Integrating a Linux Cluster into a Production High-Performance Computing Environment

Troy Baer

Issue #87, July 2001

Troy discusses the performance and usage of the Brain at the Ohio Supercomputer Center.

In August 1999, the Ohio Supercomputer Center (OSC) entered into an agreement with SGI, in which OSC would purchase a cluster of 33 SGI 1400L systems (running Linux). These systems were to be connected with Myricom's Myrinet high-speed network and used as a “Beowulf cluster on steroids”. The plan was to make this cluster system eventually a production quality high-performance computing (HPC) system, as well as a testbed for cluster software development by researchers at OSC, SGI, Myricom and elsewhere.

OSC was no stranger to clustering, having built its first workstation cluster (the Beakers, eight DEC Alpha workstations running OSF/1 and connected by FDDI) in 1995. Also, the LAM implementation of MPI started at OSC and was housed there for a number of years. This was not even OSC's first Linux cluster; Pinky, a small cluster of five dual-processor Pentium II systems connected with Myrinet, had been built in early 1999 and was made available to OSC users on a limited basis. However, this new cluster system was different in that it would be expected to be a production HPC system, just as OSC's Cray and SGI systems were.

Hardware Configuration

The new cluster, nicknamed the Brain (after Pinky's smarter half on Animaniacs), consisted of 33 SGI 1400L systems, each with four Pentium III Xeon processors at 550MHz, 2GB of memory, a 10/100Mbps Ethernet interface and an 18GB UW-SCSI system disk. One system was configured as a front end or interactive node with more disks, a second Ethernet interface and an 800Mbps high-performance parallel interface (HIPPI) network interface. The other 32 systems were configured as compute nodes, with two 1.28Gbps Myrinet interfaces each. The reason for putting two Myrinet cards in each system was to increase the available network bandwidth between the nodes; the SGI 1400 systems have two 33MHz 32-bit PCI buses, so one Myrinet card was installed in each PCI bus (a single Myrinet card can easily saturate a 33MHz 32-bit PCI bus, so installing two in a single PCI bus is not a good idea). The 64 Myrinet cards were initially connected to a complex arrangement of eight 16-port Myrinet switches designed to maximize bisection bandwidth (the amount of bandwidth available if half of the network ports simultaneously attempt to communicate with the other half), but in the final installation these were replaced with a single 64-port Myrinet CLOS-64 switch. A 48-port Cisco Ethernet switch was also purchased to connect to the Ethernet cards in each system. This Ethernet network is private; the only network interface to the cluster accessible from the outside is the second Ethernet interface on the front-end node.
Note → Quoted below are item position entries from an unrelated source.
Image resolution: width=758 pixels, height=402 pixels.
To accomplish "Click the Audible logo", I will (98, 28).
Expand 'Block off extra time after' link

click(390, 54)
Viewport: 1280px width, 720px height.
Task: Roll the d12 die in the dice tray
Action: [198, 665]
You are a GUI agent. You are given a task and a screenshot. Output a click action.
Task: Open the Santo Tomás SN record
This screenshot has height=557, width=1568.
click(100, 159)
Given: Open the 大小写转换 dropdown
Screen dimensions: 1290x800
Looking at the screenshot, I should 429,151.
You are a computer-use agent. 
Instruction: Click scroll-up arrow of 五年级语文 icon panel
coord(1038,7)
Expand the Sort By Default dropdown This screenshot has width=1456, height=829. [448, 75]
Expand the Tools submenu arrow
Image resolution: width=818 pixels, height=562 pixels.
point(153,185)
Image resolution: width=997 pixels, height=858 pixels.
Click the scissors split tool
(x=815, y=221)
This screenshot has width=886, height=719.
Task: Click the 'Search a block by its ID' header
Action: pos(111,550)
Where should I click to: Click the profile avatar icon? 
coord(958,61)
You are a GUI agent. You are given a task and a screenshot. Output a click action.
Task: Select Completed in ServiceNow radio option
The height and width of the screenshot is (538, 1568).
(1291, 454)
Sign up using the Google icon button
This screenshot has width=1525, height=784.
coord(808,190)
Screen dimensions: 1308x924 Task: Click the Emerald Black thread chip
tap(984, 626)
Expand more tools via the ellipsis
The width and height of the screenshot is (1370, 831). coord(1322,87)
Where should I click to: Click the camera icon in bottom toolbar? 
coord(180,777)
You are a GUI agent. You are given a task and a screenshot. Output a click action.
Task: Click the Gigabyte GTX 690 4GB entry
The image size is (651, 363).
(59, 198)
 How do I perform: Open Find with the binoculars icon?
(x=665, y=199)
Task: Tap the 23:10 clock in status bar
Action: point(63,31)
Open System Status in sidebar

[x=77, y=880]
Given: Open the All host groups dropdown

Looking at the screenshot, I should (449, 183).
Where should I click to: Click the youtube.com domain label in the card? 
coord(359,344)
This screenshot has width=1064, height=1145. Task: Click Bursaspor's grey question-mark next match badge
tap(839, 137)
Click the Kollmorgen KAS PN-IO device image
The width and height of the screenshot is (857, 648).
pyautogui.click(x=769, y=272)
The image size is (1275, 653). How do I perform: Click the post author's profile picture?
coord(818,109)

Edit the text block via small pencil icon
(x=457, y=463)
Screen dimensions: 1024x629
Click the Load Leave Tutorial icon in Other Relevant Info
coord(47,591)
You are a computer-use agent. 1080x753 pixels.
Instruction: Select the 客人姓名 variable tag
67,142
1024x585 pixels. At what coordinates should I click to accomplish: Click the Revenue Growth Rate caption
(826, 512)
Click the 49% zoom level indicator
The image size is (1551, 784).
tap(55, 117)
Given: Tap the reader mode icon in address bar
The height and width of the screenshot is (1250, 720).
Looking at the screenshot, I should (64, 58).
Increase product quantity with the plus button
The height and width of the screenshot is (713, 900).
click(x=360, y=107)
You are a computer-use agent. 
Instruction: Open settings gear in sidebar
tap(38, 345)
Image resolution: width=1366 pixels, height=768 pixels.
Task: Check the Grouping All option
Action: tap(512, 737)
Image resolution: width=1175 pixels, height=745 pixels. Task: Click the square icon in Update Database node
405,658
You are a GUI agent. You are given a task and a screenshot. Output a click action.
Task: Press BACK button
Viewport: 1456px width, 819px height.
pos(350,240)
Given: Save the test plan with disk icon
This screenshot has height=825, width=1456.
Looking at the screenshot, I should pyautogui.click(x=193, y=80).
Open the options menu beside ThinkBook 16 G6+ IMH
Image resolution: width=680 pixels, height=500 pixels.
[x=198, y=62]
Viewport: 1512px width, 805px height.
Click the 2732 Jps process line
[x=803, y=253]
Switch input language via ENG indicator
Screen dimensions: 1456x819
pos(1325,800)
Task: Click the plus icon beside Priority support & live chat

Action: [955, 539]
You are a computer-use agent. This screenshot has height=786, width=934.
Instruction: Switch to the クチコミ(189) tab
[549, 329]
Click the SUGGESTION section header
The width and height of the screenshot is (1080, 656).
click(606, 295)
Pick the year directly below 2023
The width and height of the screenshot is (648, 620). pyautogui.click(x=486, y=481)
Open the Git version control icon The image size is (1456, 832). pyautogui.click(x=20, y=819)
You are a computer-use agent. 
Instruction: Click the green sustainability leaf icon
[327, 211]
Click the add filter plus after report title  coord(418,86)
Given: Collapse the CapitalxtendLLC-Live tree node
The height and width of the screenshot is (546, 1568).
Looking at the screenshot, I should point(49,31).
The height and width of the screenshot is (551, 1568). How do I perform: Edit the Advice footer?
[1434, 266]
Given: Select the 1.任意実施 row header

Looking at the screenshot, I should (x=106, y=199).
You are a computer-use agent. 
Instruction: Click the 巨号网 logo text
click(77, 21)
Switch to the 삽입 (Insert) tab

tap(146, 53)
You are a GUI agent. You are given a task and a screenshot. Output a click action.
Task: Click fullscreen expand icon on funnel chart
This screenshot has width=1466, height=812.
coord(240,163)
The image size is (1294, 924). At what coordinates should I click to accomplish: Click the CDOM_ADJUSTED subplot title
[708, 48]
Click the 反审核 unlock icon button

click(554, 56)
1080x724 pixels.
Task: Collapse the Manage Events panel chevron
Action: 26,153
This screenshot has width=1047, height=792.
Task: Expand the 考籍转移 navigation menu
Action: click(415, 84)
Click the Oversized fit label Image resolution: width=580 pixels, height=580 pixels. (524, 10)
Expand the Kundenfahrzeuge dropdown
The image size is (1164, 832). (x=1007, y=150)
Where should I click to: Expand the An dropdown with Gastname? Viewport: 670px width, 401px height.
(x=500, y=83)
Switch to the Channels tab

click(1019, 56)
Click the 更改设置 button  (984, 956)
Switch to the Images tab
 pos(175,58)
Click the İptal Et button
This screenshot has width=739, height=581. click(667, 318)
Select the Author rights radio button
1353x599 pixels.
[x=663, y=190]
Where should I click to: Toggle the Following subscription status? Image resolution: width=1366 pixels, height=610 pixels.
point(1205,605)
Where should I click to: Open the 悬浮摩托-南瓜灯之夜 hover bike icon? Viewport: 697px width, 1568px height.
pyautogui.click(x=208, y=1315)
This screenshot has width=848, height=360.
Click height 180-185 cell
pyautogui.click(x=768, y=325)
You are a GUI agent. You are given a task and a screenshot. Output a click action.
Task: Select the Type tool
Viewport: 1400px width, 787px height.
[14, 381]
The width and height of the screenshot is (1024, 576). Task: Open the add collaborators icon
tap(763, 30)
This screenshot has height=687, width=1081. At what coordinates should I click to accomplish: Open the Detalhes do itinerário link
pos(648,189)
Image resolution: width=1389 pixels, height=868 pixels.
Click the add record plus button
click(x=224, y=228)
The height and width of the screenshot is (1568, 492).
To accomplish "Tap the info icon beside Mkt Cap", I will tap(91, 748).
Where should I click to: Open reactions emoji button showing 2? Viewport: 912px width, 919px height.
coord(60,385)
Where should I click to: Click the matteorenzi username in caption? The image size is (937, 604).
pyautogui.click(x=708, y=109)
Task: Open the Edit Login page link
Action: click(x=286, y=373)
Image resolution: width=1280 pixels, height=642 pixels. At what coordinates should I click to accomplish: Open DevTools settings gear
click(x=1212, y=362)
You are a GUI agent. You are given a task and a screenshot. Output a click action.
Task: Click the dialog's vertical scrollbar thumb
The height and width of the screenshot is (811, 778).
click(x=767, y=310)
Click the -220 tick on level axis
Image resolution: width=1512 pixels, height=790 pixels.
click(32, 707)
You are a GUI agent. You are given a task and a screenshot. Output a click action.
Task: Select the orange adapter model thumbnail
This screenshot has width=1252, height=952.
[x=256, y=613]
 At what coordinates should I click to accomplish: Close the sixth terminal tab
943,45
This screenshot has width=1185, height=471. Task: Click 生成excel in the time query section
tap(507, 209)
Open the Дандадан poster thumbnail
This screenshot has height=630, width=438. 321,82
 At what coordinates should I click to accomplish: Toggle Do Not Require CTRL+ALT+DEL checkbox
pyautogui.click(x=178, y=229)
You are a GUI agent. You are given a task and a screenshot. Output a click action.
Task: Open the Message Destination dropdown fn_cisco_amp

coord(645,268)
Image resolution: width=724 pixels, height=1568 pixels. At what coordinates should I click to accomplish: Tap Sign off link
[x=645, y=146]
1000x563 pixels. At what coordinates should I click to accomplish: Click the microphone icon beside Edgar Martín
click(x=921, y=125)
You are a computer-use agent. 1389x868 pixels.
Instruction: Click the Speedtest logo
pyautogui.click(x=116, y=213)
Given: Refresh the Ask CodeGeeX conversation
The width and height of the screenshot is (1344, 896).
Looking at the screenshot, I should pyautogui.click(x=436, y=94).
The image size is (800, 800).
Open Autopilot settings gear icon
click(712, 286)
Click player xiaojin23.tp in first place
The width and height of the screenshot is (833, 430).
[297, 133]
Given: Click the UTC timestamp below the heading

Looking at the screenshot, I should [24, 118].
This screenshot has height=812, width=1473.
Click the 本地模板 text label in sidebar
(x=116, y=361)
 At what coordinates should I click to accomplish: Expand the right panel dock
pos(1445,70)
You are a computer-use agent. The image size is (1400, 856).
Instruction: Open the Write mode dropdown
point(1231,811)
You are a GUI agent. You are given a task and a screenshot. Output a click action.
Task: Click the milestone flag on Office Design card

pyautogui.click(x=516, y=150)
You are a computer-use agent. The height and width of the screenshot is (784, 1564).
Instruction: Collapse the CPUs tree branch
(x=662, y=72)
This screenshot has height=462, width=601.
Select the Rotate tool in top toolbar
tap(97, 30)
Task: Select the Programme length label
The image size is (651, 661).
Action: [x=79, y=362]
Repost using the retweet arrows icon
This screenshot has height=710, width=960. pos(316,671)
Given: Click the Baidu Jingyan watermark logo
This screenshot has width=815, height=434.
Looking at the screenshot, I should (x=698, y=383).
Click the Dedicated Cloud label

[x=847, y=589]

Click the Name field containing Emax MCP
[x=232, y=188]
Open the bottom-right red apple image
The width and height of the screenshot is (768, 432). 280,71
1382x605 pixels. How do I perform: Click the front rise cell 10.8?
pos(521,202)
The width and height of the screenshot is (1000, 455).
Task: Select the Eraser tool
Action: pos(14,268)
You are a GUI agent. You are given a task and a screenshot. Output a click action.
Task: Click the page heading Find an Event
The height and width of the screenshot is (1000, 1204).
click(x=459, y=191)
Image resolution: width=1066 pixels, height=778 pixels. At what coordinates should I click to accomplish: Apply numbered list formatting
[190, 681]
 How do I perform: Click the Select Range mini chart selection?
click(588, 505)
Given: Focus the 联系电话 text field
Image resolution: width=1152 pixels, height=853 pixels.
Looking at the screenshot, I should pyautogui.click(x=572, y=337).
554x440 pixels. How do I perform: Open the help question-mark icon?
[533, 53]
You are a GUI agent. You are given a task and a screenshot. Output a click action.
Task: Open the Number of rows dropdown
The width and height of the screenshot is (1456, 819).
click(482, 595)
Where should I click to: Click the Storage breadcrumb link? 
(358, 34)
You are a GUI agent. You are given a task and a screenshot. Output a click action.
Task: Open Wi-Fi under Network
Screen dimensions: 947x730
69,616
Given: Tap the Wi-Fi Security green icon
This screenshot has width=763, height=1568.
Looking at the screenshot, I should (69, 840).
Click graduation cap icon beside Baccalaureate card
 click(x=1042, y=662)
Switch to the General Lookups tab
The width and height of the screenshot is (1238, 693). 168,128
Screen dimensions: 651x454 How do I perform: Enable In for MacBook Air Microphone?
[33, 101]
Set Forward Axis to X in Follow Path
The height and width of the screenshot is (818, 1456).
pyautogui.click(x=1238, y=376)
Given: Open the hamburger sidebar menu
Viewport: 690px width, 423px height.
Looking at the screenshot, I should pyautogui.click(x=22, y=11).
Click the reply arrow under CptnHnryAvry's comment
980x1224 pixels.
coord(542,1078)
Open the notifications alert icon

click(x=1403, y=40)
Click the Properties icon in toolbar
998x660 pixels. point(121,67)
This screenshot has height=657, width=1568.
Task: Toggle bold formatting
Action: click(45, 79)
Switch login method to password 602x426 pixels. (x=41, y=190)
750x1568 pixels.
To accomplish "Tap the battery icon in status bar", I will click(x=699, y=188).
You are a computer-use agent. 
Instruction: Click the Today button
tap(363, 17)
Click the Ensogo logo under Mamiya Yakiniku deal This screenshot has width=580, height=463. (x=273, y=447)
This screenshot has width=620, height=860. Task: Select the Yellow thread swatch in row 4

It may seem like overkill to have three separate types of networks (Ethernet, Myrinet and HIPPI) in the cluster, but there is actually a good reason for each. Ethernet is used mainly for system management tasks using TCP/IP protocols. HIPPI is used on the front end for high-bandwidth access to mass storage (more on this later). Myrinet, on the other hand, is intended for use by parallel applications using the MPI message-passing library. For the Brain cluster (as well as its predecessor, Pinky), the MPI implementation used was MPICH, from Argonne National Laboratory. The reason for selecting MPICH over LAM was that the developers at Myricom had developed a ch_gm driver for MPICH that talked directly to the GM kernel driver for the Myrinet cards, bypassing the Linux TCP/IP stack entirely and allowing for much higher bandwidth and lower latency than would be possible over TCP/IP. There have been several other MPI implementations for Myrinet, such as FM (fast messaging) and AM (active messaging), but these did not appear to be as robust or well supported as MPICH/ch_gm.

Installation

The system was initially assembled and tested in one of SGI's HPC systems labs in Mountain View, California during October 1999. It was then shipped to Portland, Oregon where it was featured and demoed prominently in SGI's booth at the Supercomputing '99 conference. After SC99, the cluster was dismantled and shipped to OSC's facility in Columbus, Ohio where it was permanently installed.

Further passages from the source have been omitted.